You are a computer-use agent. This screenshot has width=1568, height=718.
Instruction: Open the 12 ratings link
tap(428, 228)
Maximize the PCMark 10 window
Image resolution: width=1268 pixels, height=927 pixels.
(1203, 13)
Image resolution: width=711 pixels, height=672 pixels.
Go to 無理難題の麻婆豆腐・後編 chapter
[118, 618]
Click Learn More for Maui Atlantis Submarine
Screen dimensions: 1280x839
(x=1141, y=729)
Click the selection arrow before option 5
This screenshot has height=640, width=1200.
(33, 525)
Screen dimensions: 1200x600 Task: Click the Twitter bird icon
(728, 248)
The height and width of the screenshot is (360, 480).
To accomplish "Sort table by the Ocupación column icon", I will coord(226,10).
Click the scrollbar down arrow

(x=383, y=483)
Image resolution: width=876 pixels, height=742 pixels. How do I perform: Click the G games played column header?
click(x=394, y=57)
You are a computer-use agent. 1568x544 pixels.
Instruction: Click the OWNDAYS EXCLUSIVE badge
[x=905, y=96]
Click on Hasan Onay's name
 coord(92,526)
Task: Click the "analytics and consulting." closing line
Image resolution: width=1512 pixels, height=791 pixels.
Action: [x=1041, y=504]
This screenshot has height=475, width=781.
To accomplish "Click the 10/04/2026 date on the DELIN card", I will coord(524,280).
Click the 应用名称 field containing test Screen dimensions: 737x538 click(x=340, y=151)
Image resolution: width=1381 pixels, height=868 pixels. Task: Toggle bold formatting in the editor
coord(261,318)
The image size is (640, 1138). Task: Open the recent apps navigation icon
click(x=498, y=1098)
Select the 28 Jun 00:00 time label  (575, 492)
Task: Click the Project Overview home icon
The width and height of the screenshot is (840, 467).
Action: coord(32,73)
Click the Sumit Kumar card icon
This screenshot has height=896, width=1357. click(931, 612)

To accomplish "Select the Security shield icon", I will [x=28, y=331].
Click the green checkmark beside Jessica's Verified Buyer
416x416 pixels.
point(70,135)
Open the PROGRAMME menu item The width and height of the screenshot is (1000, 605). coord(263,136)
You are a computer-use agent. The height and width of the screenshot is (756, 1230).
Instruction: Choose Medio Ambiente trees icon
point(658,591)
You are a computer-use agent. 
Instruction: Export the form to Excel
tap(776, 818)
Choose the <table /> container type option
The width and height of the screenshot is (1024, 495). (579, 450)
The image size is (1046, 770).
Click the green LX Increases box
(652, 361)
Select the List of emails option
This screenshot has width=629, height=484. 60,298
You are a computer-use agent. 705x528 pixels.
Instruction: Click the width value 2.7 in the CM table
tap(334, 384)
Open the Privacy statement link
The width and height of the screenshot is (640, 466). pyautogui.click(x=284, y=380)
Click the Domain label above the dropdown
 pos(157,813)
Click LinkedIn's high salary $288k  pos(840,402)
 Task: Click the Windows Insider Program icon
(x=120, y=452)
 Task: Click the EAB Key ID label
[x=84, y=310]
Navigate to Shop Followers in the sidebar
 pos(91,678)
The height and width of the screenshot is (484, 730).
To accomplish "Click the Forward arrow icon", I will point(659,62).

===============

* [The problem]: What is needed is a word-for-word restatement of all the data.

* [Response to the task]:
You are a computer-use agent. This screenshot has width=1568, height=718.
Instruction: Open the 12 ratings link
tap(428, 228)
Maximize the PCMark 10 window
Image resolution: width=1268 pixels, height=927 pixels.
(1203, 13)
Image resolution: width=711 pixels, height=672 pixels.
Go to 無理難題の麻婆豆腐・後編 chapter
[118, 618]
Click Learn More for Maui Atlantis Submarine
Screen dimensions: 1280x839
(x=1141, y=729)
Click the selection arrow before option 5
This screenshot has height=640, width=1200.
(33, 525)
Screen dimensions: 1200x600 Task: Click the Twitter bird icon
(728, 248)
The height and width of the screenshot is (360, 480).
To accomplish "Sort table by the Ocupación column icon", I will coord(226,10).
Click the scrollbar down arrow

(x=383, y=483)
Image resolution: width=876 pixels, height=742 pixels. How do I perform: Click the G games played column header?
click(x=394, y=57)
You are a computer-use agent. 1568x544 pixels.
Instruction: Click the OWNDAYS EXCLUSIVE badge
[x=905, y=96]
Click on Hasan Onay's name
 coord(92,526)
Task: Click the "analytics and consulting." closing line
Image resolution: width=1512 pixels, height=791 pixels.
Action: [x=1041, y=504]
This screenshot has height=475, width=781.
To accomplish "Click the 10/04/2026 date on the DELIN card", I will coord(524,280).
Click the 应用名称 field containing test Screen dimensions: 737x538 click(x=340, y=151)
Image resolution: width=1381 pixels, height=868 pixels. Task: Toggle bold formatting in the editor
coord(261,318)
The image size is (640, 1138). Task: Open the recent apps navigation icon
click(x=498, y=1098)
Select the 28 Jun 00:00 time label  (575, 492)
Task: Click the Project Overview home icon
The width and height of the screenshot is (840, 467).
Action: coord(32,73)
Click the Sumit Kumar card icon
This screenshot has height=896, width=1357. click(931, 612)

To accomplish "Select the Security shield icon", I will [x=28, y=331].
Click the green checkmark beside Jessica's Verified Buyer
416x416 pixels.
point(70,135)
Open the PROGRAMME menu item The width and height of the screenshot is (1000, 605). coord(263,136)
You are a computer-use agent. The height and width of the screenshot is (756, 1230).
Instruction: Choose Medio Ambiente trees icon
point(658,591)
You are a computer-use agent. 
Instruction: Export the form to Excel
tap(776, 818)
Choose the <table /> container type option
The width and height of the screenshot is (1024, 495). (579, 450)
The image size is (1046, 770).
Click the green LX Increases box
(652, 361)
Select the List of emails option
This screenshot has width=629, height=484. 60,298
You are a computer-use agent. 705x528 pixels.
Instruction: Click the width value 2.7 in the CM table
tap(334, 384)
Open the Privacy statement link
The width and height of the screenshot is (640, 466). pyautogui.click(x=284, y=380)
Click the Domain label above the dropdown
 pos(157,813)
Click LinkedIn's high salary $288k  pos(840,402)
 Task: Click the Windows Insider Program icon
(x=120, y=452)
 Task: Click the EAB Key ID label
[x=84, y=310]
Navigate to Shop Followers in the sidebar
 pos(91,678)
The height and width of the screenshot is (484, 730).
To accomplish "Click the Forward arrow icon", I will point(659,62).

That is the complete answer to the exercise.